(Dataset excerpts begins)

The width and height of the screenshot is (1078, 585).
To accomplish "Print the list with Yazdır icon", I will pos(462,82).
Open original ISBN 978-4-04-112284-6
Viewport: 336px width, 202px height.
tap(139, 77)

(Dataset excerpts ends)
(Dataset excerpts begins)

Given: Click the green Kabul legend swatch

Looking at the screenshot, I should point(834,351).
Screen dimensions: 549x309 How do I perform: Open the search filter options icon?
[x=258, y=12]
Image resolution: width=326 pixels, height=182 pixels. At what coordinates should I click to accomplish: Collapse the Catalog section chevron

(Dataset excerpts ends)

### Required action
Would you state how many lines of the data above hold the string "accomplish"? Reply with the number alone.

### Solution for this task
2